WSJ: Medicare Records Show Trail Of Troubling Surgeries
The Wall Street Journal continues its examination of Medicare's claims databases to uncover potentially fraudulent activities. Meanwhile, The Miami Herald reports on one alleged fraud perpetrator who is now awaiting trail.
The Wall Street Journal: Medicare Records Reveal Troubling Trail Of Surgeries
A Medicare database analyzed by The Wall Street Journal reveals that Dr. Makker has had an unusual propensity for performing such multiple surgeries on the spine. The data show that in 2008 and 2009, Dr. Makker performed spinal fusions on 61 Medicare patients. In 16 of those cases, he performed a total of 24 additional fusions. That gave him an overall rate of 39 additional fusions per 100 initial fusions, the highest rate in the nation among surgeons who performed spinal fusions on 20 or more Medicare patients during those two years. For the past year, the Journal has been mining Medicare's claims databases to expose how some doctors potentially defraud the taxpayer-funded health program for the elderly and disabled and game its reimbursement system (Carreyrou and McGinty, 3/29).

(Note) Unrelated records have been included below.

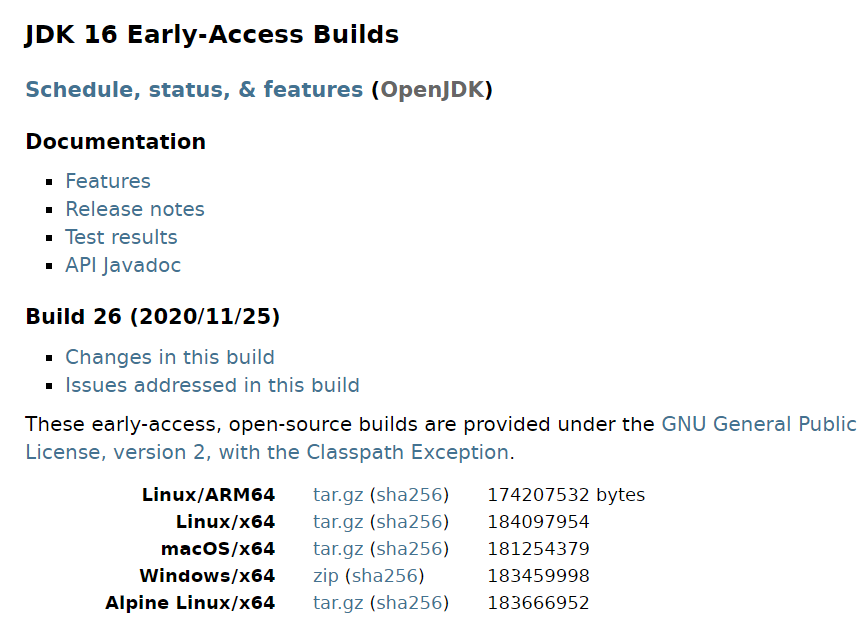Viewport: 865px width, 638px height.
Task: Click the OpenJDK link
Action: click(x=432, y=90)
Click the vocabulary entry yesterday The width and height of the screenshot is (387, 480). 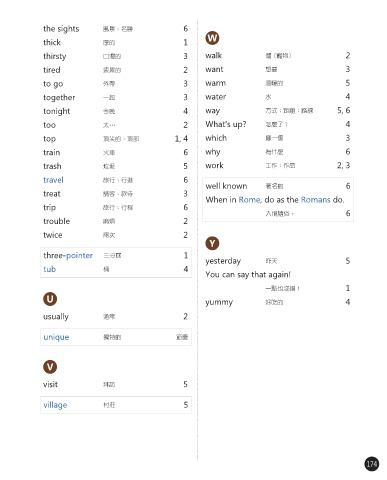[x=223, y=261]
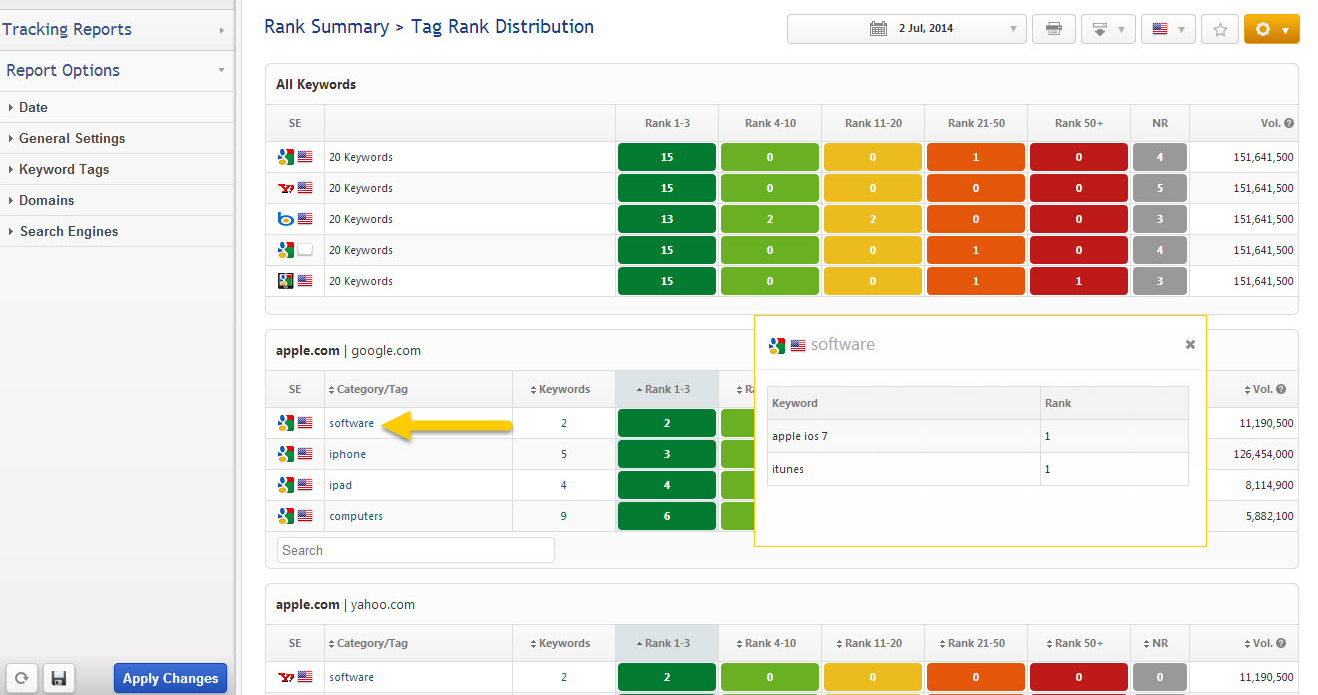
Task: Open the export download dropdown
Action: click(x=1107, y=29)
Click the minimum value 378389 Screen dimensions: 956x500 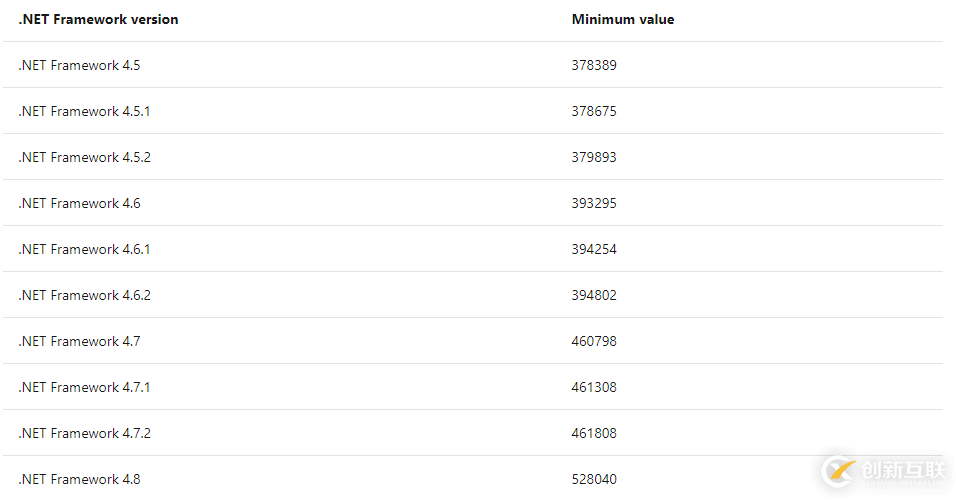pos(594,65)
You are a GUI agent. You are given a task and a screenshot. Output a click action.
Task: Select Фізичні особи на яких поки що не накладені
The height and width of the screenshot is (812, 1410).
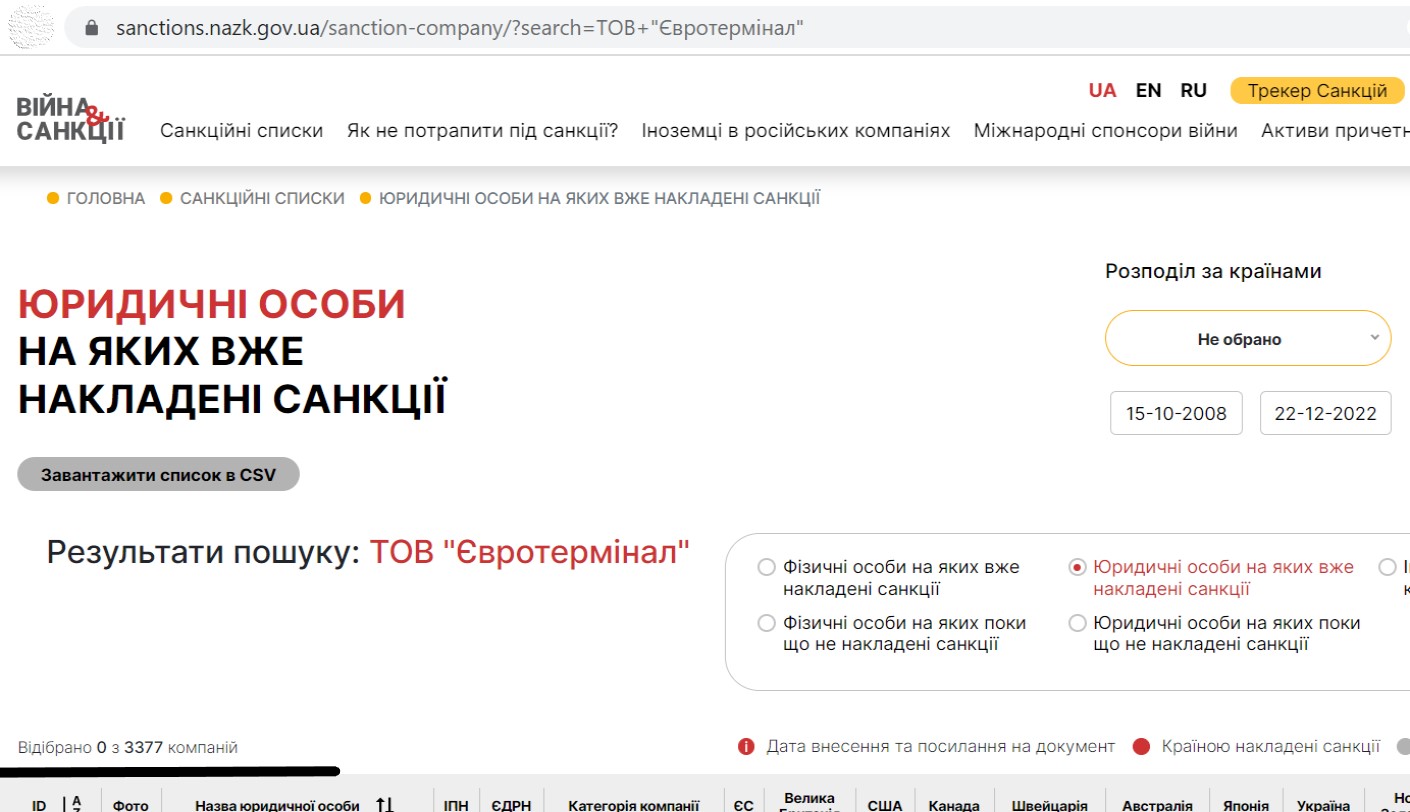(766, 623)
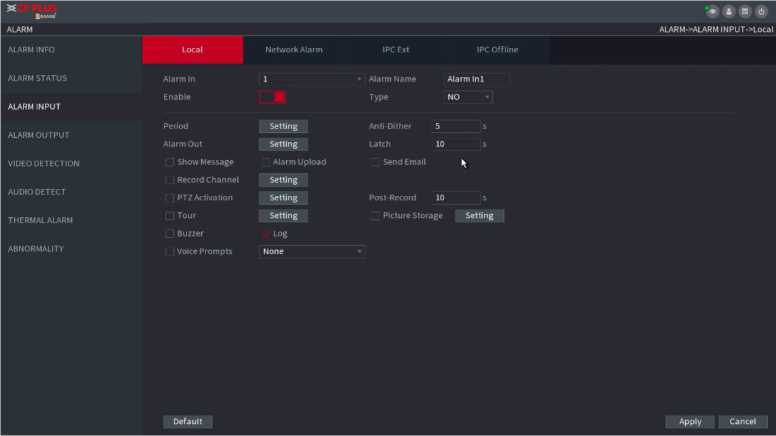The height and width of the screenshot is (436, 776).
Task: Click the Anti-Dither value field
Action: [455, 127]
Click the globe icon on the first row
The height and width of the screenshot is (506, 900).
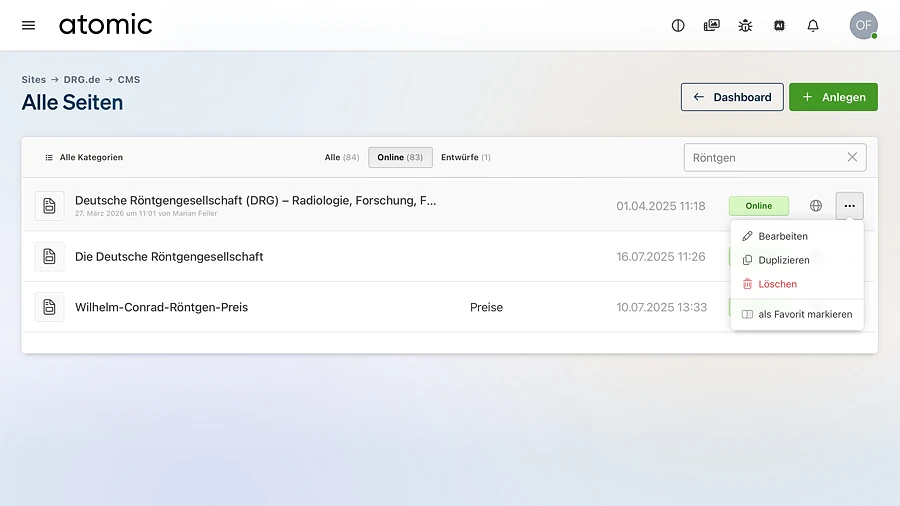click(816, 206)
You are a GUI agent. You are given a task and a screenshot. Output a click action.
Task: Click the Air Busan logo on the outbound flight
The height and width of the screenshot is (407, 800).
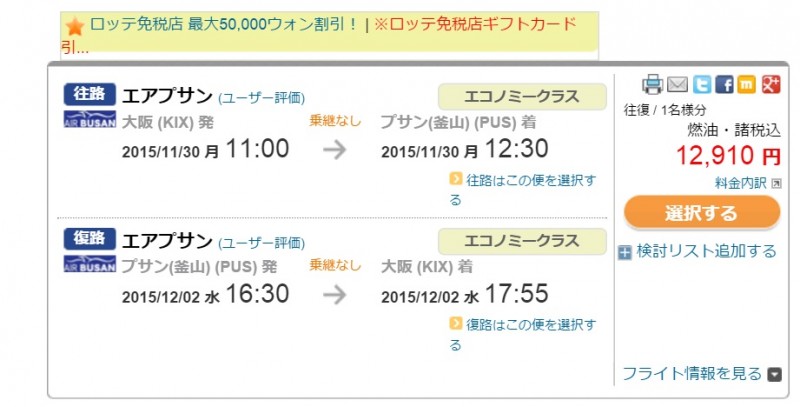90,119
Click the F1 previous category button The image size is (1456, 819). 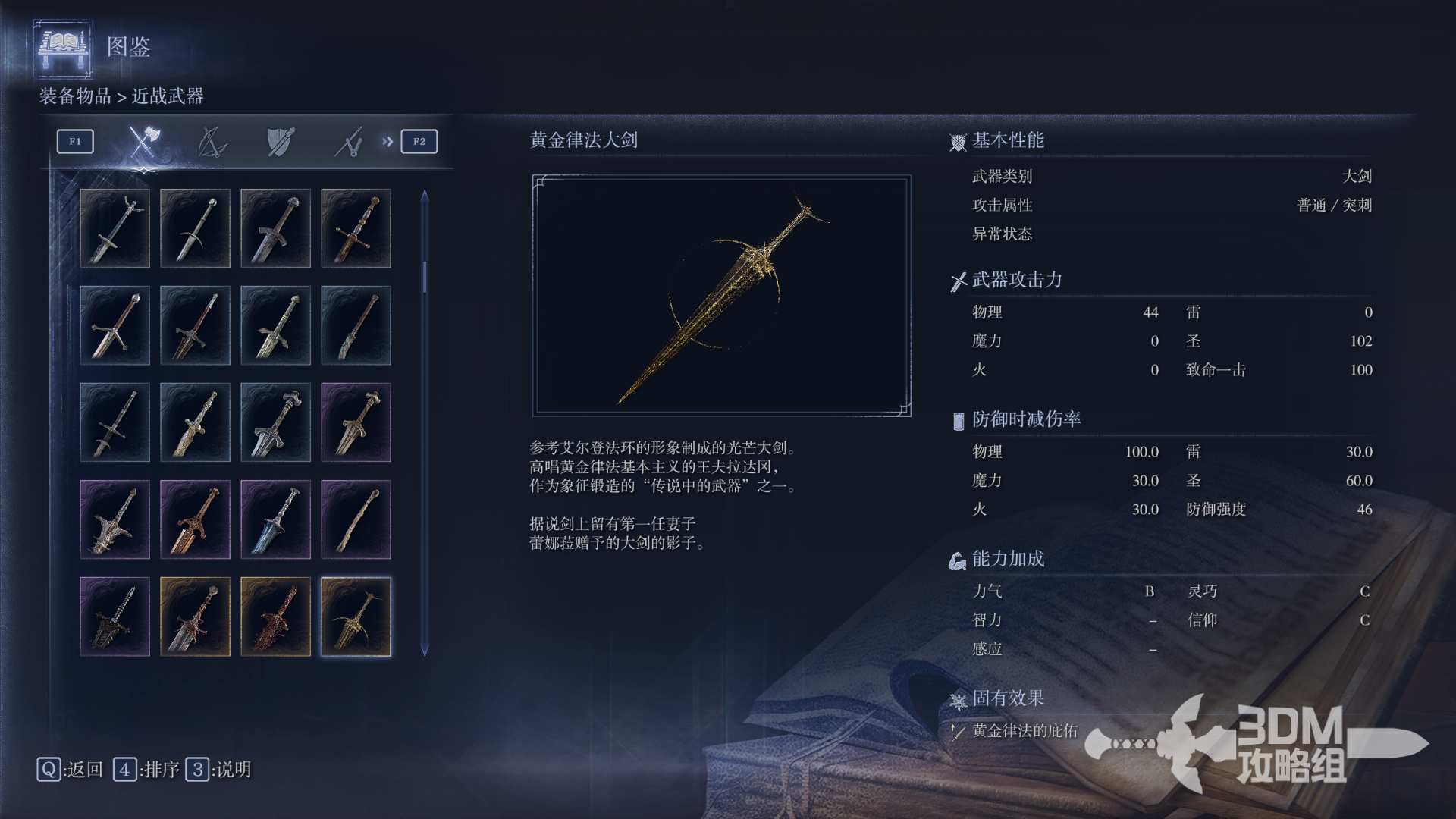pyautogui.click(x=75, y=141)
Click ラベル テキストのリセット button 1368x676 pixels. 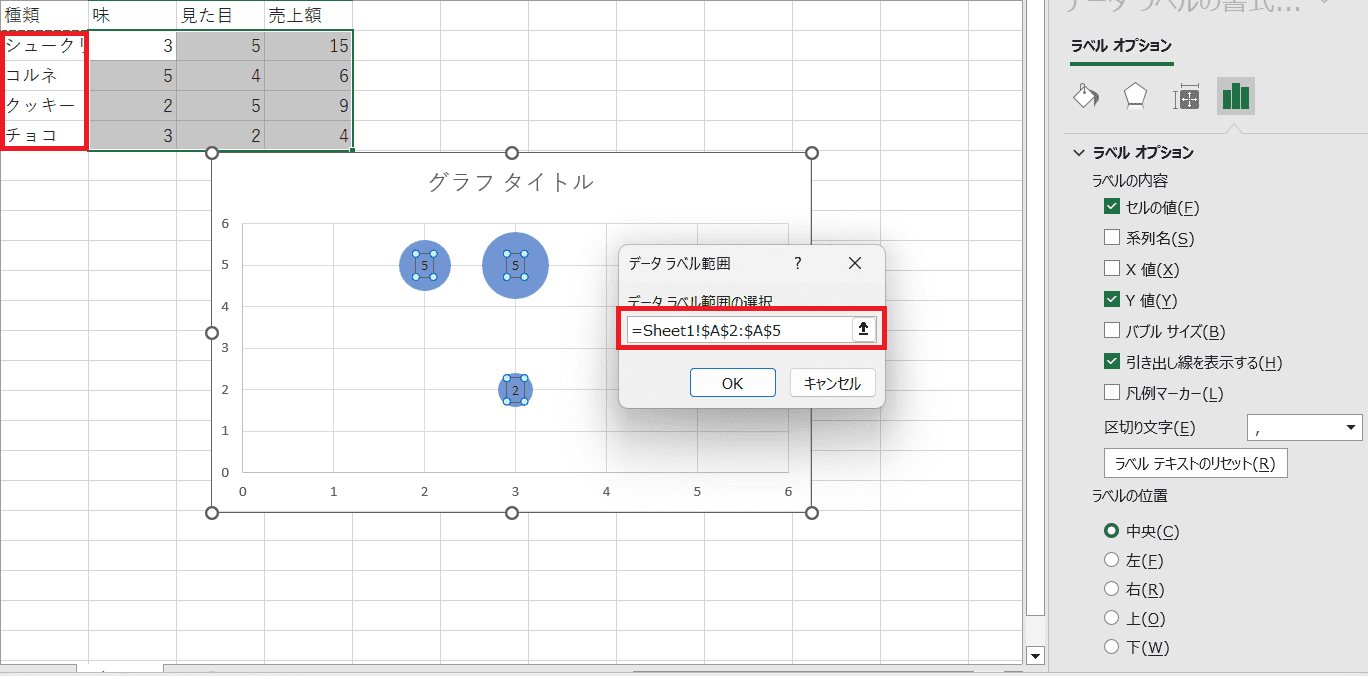(1195, 463)
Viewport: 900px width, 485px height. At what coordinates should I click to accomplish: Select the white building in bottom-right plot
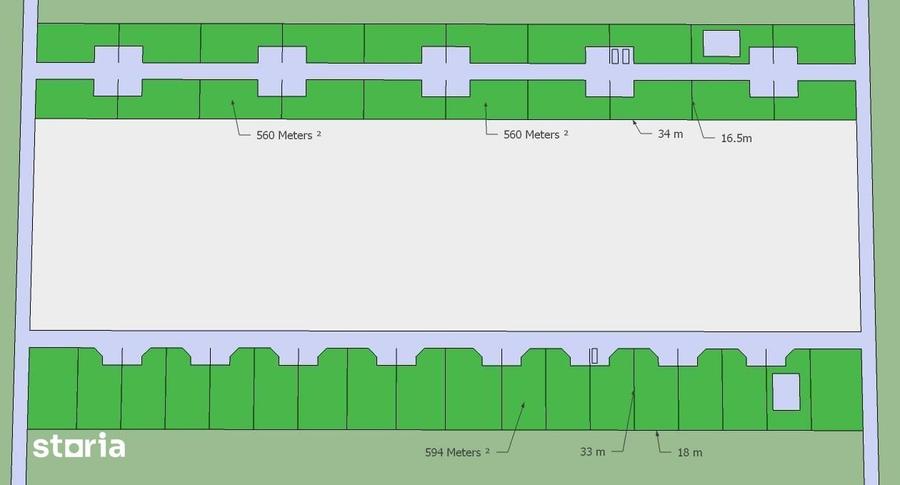[786, 392]
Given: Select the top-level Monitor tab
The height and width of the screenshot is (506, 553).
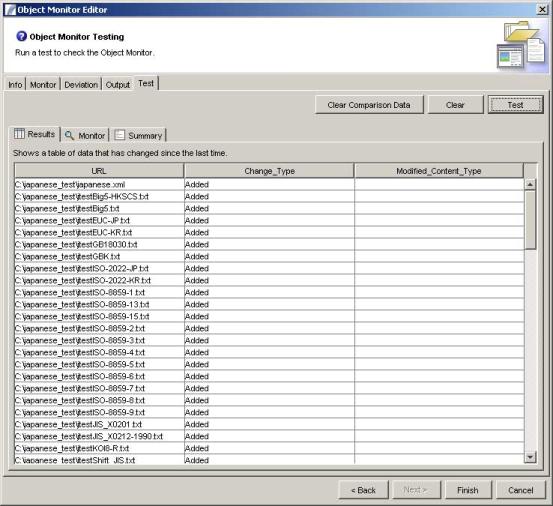Looking at the screenshot, I should pyautogui.click(x=43, y=85).
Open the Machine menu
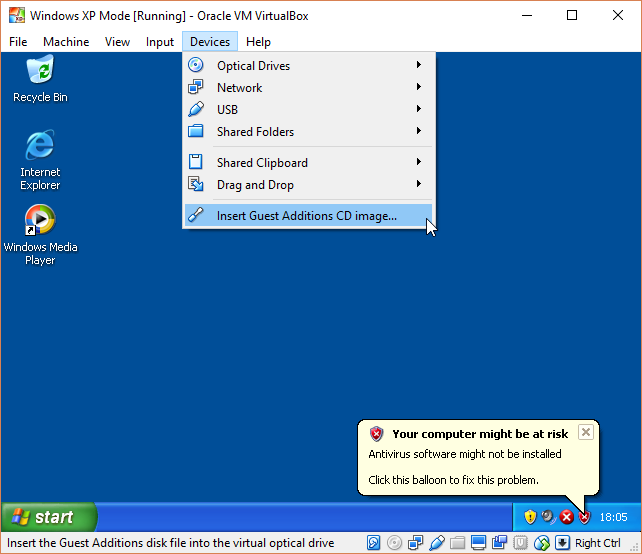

The Miami Herald: FBI Nab Man Accused In Medicare Fraud Case
A few years ago, Ernesto Angel Montaner was overheard bragging at a wedding reception that the FBI would never be able to touch him -since he'd been the only defendant acquitted in a vast healthcare fraud case in the 1990s. He doesn't have much to boast about anymore. He's stuck behind bars at a federal detention center in downtown Miami awaiting trial on Medicare fraud charges (Weaver, 3/28).